The bully of that jumble queue and others, have never known or experienced the company of black people in enough numbers to simply treat them as other people. All they know are second hand unquestioned versions of ‘strange’ or ‘threatening’ or ‘exotic’  tropes inside their white Orkney. Island-ness means no-one need rub shoulders with others or have their settled prejudices questioned.

The odd teacher or doctor would be an exception in that they would fit the professional mould and be tolerated or even revered in a kind of inverted in-group solidarity, however that acceptance would not translate to embrace a black child or more ordinary black person.

An island is cut off physically and culturally from actual direct exposure to others, so this void is filled by unchallenged stereotypes perpetrated by racist papers like the Daily Mail and The Sun.

I returned to teach in KGS in 1986 after completing my training in Birmingham and not long after the Handsworth race riots there.

To arrive in Orkney after being among a community where the issues of race were real and being tackled daily in schools, where the difficulties for the Afro Carribean and Asian communities took incredible deftness to understand and resolve, Orkney was like returning to a backward outpost of the white colonial world, where racist language was habitually used with no understanding of the bitter context it came from.

So what do you do when you live among racists who don’t understand that they are?

What do you do when children you are teaching are laughing as they pass around mobile phone videos of the abuse of Iraqi prisoners sent to them by their army relatives?

What do you do when you hear new residents say they moved up here because there are no black people here?

I am sad to say I don’t know, but all that is left for me to do is to write about what I see.

When a sweet friend shares an ‘all lives matter’ video showing the beating of a white man by black men in evidence of their assumption that ‘one’s as bad as another’, where do I start to lay out the long and complex history of their own manipulation in the murky face book world?

Or ask me to ‘like’ a post that says  ‘Why, if Churchill was racist  are so many black men called after him?’ This post crafted with a ‘put that in your pipe and smoke it’ self satisfied and righteous,  ‘so there!’.

What do you say when people deny that a racist murder could happen in Orkney?

I cannot go to each one and unpick the history of their misinformation because in truth they are frightened of challenging the comfort of the security of their ideas, handed down by their parents, confirmed by their friends. The safety blanket of prejudices that validate them and cement them securely within a racist circle. They will have to think some uncomfortable things about that friend that passed them that video or that simple sound bite.

All I can do is hope that the bully of the seven year old little black boy will see what I write,  will see the black lives matter sign in my house window as he passes, and maybe for a second feel a prick of unease.

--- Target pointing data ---
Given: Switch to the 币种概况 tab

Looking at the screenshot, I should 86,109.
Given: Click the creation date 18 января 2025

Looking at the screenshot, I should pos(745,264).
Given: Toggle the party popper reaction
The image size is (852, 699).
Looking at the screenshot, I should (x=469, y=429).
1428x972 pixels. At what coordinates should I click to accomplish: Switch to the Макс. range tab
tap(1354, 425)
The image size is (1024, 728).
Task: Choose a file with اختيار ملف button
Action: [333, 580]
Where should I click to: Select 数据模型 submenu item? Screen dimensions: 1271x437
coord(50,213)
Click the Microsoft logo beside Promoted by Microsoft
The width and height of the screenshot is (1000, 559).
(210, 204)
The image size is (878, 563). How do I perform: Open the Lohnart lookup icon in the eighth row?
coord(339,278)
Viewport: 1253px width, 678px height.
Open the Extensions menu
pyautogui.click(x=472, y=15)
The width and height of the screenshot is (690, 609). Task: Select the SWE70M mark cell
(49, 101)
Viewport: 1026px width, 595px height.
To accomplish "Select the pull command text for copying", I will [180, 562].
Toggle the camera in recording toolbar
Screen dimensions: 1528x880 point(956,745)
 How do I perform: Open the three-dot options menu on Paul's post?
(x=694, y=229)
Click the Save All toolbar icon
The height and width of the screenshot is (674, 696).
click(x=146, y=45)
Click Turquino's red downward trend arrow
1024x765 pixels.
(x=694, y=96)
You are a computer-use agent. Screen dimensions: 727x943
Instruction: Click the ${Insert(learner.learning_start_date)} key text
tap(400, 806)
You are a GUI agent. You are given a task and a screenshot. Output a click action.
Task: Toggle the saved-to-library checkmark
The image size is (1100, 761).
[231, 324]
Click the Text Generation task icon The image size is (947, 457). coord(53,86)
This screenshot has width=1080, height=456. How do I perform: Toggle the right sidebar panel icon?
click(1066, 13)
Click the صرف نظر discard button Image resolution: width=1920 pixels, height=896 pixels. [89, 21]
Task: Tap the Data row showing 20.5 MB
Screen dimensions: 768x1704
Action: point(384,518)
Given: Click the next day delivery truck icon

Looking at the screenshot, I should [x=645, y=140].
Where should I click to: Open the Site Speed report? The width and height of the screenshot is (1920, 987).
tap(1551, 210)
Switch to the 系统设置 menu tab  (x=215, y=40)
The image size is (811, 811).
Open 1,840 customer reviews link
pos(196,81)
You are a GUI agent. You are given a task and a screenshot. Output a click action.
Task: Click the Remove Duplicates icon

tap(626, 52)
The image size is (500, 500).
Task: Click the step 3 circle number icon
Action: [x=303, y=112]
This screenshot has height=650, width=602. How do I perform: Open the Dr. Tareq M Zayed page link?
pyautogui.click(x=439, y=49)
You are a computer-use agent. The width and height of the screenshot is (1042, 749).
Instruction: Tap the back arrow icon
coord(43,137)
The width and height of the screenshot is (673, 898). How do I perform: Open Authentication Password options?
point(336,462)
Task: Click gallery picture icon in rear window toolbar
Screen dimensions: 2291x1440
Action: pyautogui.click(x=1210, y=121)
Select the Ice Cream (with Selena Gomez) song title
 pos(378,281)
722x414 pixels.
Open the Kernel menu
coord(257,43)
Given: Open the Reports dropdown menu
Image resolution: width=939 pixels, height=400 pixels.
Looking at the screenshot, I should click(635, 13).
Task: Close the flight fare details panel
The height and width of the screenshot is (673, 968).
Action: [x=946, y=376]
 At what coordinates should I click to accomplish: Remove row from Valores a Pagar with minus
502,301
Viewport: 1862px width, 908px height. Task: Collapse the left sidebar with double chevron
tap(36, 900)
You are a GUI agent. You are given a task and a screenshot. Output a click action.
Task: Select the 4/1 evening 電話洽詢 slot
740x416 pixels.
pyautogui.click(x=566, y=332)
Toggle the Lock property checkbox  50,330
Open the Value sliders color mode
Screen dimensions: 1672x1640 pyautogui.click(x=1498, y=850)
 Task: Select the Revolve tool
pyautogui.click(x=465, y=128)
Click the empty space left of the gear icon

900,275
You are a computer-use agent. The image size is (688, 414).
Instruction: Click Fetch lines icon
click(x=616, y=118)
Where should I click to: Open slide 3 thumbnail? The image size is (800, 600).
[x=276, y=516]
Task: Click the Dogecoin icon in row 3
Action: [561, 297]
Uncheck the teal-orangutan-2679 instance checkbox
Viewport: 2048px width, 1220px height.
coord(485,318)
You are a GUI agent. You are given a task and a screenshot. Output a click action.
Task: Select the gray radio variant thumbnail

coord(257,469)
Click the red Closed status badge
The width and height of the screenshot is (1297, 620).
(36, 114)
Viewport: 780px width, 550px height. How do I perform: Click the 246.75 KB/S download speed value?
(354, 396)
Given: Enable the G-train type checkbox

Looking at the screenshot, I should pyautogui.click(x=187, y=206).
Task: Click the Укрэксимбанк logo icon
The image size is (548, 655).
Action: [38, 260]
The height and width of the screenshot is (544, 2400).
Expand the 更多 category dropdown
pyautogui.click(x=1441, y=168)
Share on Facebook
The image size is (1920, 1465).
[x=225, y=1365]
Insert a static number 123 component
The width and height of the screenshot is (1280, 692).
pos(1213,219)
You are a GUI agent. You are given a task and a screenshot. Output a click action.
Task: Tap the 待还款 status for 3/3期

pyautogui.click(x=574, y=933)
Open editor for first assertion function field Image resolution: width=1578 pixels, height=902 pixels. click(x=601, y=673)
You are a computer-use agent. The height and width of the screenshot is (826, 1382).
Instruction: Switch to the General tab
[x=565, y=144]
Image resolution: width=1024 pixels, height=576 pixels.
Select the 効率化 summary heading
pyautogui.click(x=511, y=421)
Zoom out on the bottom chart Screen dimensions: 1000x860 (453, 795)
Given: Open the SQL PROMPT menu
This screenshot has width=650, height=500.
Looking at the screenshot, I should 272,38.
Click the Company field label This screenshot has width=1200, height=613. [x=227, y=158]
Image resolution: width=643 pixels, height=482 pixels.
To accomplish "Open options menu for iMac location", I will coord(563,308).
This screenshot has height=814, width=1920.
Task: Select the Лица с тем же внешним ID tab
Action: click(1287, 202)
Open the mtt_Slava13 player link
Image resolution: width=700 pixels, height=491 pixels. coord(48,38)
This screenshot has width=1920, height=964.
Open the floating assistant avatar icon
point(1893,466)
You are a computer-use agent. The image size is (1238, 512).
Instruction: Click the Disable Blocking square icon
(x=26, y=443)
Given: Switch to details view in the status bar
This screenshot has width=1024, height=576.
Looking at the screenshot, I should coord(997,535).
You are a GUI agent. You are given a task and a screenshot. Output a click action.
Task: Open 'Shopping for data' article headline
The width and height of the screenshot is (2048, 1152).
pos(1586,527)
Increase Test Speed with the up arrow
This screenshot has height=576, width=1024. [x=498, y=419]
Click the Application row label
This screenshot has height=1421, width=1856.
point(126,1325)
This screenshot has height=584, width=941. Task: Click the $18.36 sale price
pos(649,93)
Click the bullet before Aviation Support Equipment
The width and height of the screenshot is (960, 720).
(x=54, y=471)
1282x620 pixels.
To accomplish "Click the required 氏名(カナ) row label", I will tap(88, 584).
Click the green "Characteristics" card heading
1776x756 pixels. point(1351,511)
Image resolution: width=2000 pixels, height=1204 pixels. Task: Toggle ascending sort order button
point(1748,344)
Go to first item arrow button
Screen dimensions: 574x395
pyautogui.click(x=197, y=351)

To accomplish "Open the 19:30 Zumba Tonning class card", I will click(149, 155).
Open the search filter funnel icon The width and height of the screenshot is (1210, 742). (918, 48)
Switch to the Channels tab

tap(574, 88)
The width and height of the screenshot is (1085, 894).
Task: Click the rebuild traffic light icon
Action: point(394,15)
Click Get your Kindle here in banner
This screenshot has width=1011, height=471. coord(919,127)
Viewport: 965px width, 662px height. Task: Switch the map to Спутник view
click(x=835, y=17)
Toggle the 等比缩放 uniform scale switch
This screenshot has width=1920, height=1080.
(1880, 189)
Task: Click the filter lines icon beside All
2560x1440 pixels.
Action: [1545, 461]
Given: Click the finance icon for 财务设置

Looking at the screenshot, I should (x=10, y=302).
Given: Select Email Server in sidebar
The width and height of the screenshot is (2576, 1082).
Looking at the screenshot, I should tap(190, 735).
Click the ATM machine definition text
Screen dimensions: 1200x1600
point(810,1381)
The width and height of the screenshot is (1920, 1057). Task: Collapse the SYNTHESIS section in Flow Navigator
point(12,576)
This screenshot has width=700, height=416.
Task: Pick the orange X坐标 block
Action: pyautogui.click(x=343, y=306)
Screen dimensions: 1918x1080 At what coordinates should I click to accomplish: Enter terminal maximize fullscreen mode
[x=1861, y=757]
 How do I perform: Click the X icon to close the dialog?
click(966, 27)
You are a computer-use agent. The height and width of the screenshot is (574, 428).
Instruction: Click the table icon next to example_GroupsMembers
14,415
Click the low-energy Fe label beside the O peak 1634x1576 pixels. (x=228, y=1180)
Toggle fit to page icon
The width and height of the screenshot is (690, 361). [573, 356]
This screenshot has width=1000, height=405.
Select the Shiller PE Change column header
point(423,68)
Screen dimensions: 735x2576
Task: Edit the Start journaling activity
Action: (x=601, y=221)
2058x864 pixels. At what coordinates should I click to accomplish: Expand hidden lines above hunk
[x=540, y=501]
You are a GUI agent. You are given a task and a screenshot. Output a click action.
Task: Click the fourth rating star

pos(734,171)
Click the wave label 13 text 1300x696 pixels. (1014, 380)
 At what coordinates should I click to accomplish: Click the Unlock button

--- Task set ---
**A)** From the essay on racism in Orkney, reproduce the passage starting at "An island is" and ending at "that they are?".
**B)** Answer these questions using the essay on racism in Orkney:
(i) In what year did the writer return to teach in KGS?
(ii) In which city did the writer complete training?
(iii) Which two papers does the essay name as racist?

--- Correct answers ---
**A)**
An island is cut off physically and culturally from actual direct exposure to others, so this void is filled by unchallenged stereotypes perpetrated by racist papers like the Daily Mail and The Sun.

I returned to teach in KGS in 1986 after completing my training in Birmingham and not long after the Handsworth race riots there.

To arrive in Orkney after being among a community where the issues of race were real and being tackled daily in schools, where the difficulties for the Afro Carribean and Asian communities took incredible deftness to understand and resolve, Orkney was like returning to a backward outpost of the white colonial world, where racist language was habitually used with no understanding of the bitter context it came from.

So what do you do when you live among racists who don’t understand that they are?

**B)**
(i) 1986
(ii) Birmingham
(iii) The Daily Mail and The Sun